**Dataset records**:
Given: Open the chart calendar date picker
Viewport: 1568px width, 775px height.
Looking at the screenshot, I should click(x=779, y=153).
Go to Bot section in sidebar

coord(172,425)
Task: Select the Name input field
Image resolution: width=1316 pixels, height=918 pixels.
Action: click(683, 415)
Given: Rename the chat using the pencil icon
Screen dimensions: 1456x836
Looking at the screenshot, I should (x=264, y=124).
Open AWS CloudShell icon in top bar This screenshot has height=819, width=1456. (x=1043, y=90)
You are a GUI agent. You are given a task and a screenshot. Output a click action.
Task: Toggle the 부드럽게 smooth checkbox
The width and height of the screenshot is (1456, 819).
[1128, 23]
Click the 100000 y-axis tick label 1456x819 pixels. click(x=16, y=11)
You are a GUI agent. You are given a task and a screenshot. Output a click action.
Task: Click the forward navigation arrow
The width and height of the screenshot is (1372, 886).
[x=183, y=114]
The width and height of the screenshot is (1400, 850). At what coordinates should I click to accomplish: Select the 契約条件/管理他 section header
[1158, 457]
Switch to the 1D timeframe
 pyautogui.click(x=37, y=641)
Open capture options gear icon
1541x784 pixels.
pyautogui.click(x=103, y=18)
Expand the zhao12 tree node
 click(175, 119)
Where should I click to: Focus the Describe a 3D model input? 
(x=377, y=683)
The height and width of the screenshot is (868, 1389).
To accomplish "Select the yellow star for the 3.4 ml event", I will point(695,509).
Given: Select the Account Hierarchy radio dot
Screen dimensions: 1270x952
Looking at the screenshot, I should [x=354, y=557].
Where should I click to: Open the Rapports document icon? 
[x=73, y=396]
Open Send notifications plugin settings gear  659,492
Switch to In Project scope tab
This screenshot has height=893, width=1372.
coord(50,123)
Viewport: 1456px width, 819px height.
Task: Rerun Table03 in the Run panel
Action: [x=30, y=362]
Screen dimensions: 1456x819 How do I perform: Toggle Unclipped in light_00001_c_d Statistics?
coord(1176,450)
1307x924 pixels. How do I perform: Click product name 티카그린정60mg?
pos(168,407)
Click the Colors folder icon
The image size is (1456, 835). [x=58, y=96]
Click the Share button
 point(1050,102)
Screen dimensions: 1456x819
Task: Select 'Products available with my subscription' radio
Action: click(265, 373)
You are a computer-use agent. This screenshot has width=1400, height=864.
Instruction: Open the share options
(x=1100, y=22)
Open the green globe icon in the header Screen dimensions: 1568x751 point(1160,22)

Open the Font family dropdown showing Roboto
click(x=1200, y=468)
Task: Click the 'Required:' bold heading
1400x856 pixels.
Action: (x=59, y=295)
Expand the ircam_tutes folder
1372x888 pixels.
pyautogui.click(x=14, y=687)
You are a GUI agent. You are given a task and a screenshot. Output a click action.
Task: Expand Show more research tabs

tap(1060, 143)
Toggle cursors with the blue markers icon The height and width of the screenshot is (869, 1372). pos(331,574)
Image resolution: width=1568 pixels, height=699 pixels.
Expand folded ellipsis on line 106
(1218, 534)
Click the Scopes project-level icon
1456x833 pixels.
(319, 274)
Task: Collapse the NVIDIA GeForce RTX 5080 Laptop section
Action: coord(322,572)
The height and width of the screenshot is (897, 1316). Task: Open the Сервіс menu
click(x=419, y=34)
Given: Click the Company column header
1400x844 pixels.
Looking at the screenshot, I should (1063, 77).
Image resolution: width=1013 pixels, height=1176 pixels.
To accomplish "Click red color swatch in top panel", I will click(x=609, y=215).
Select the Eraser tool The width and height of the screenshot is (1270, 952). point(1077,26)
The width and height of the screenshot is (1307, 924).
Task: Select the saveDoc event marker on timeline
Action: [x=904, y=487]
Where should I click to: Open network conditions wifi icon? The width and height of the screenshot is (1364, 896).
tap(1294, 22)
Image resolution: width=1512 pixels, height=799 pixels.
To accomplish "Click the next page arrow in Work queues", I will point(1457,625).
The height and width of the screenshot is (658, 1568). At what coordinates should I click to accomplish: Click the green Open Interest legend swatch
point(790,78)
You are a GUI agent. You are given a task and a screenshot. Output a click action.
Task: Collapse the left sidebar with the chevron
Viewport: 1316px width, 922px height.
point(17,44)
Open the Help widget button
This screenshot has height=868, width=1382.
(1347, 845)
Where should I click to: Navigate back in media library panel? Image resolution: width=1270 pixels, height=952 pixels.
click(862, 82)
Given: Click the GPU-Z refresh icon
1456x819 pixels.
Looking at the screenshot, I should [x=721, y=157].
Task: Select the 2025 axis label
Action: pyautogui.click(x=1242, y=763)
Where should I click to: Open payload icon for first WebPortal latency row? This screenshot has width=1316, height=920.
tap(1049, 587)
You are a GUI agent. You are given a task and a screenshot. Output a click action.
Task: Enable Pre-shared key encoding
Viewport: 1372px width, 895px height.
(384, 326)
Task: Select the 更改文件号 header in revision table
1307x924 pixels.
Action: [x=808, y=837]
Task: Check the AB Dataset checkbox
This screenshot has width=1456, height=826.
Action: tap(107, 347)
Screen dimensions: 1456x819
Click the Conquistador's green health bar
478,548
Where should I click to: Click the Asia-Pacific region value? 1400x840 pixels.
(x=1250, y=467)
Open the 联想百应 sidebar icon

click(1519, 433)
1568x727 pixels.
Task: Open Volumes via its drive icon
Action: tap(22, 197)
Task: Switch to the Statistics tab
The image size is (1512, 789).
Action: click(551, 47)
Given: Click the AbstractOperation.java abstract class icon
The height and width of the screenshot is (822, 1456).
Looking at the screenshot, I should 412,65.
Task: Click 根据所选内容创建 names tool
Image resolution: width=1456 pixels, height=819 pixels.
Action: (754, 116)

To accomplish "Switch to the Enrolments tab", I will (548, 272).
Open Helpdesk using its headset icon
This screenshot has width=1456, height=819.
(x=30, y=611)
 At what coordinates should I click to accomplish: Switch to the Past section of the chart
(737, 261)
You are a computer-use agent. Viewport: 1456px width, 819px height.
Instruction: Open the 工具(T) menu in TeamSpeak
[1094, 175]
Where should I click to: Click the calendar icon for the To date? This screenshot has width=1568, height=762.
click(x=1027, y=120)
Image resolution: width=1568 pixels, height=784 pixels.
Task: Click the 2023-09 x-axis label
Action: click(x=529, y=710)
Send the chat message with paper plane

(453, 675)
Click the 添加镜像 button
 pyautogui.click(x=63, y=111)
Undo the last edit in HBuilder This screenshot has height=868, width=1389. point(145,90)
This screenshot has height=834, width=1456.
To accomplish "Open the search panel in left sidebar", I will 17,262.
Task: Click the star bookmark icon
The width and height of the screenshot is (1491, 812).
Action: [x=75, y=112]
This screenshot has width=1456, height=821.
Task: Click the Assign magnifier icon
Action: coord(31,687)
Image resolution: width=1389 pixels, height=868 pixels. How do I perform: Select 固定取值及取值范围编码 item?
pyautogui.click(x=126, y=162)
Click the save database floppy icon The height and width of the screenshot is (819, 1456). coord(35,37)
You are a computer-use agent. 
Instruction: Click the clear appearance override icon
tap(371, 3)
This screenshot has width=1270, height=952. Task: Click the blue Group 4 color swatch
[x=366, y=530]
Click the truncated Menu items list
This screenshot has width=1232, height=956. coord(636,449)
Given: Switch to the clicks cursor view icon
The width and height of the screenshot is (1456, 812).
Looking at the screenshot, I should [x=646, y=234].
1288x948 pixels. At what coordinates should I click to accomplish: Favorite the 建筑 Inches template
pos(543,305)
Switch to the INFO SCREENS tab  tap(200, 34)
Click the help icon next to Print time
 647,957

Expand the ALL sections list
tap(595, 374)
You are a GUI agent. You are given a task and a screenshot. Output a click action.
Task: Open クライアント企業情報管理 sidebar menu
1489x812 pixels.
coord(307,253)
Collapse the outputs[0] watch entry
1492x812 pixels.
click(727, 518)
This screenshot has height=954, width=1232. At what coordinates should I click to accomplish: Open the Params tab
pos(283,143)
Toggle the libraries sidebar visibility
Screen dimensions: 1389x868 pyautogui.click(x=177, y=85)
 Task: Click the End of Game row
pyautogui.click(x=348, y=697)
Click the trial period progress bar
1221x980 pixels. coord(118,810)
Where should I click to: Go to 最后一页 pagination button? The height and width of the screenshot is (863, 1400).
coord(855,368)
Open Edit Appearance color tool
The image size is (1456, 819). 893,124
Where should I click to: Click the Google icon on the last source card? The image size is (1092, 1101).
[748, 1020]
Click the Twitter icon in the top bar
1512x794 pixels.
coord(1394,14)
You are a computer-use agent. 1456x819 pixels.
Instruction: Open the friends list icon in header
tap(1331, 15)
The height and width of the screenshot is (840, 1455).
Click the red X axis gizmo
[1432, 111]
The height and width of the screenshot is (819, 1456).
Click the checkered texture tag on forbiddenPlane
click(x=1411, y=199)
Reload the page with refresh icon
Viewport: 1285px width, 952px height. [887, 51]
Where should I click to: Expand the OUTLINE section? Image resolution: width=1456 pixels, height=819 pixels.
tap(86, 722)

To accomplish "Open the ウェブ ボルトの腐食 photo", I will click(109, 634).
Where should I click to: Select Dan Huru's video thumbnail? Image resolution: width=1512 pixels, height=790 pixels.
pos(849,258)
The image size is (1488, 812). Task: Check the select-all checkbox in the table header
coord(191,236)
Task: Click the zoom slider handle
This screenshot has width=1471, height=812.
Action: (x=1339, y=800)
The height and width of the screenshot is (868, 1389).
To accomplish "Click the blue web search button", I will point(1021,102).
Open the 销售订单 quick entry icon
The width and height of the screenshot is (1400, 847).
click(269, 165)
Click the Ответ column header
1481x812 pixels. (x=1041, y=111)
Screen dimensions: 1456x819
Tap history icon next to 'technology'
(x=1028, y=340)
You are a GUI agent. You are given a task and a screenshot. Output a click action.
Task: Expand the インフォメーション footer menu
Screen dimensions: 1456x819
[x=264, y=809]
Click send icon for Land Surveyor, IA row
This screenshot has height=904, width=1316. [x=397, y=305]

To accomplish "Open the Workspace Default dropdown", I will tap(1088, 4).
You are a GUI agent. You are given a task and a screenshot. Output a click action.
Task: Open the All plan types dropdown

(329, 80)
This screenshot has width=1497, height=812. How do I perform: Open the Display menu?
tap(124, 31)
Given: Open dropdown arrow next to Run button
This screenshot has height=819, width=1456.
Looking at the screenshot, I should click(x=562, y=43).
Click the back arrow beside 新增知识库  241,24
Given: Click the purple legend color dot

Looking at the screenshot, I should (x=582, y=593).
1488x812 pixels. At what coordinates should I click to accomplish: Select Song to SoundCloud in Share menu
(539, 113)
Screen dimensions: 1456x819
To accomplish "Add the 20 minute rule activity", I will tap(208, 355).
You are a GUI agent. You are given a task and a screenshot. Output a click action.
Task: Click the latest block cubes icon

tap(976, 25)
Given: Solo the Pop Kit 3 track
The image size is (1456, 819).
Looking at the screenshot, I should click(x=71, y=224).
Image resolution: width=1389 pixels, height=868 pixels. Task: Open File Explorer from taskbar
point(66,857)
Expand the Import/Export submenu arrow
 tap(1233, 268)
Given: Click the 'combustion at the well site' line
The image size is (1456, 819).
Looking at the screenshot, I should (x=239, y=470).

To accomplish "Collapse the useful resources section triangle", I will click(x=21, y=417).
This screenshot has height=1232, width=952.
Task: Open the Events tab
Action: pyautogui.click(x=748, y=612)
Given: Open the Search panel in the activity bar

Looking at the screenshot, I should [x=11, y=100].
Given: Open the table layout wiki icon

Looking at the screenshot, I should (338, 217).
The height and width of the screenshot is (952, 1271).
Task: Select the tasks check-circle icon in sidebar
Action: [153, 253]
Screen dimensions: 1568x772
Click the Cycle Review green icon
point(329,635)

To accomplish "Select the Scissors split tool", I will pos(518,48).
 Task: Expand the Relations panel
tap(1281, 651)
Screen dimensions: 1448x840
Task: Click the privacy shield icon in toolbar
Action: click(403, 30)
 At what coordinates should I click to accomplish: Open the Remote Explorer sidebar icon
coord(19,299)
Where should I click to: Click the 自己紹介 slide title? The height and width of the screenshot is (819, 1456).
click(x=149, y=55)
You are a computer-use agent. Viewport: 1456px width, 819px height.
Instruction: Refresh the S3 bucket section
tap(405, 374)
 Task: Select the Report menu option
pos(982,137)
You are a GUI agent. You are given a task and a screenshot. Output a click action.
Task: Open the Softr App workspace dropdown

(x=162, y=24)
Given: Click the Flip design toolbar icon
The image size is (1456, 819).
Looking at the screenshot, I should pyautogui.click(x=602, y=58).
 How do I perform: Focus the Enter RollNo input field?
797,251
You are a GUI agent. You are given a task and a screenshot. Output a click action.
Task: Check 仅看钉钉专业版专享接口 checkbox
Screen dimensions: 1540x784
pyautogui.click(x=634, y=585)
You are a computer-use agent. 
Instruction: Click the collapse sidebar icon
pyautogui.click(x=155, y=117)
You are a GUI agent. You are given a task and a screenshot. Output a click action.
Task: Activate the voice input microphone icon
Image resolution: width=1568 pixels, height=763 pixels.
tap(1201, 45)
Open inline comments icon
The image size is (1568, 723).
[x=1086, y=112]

**Work item**: Copy all lines above where "left" is present.

**Task output**:
Task: Collapse the left sidebar with the chevron
To accomplish "Open the search panel in left sidebar", I will 17,262.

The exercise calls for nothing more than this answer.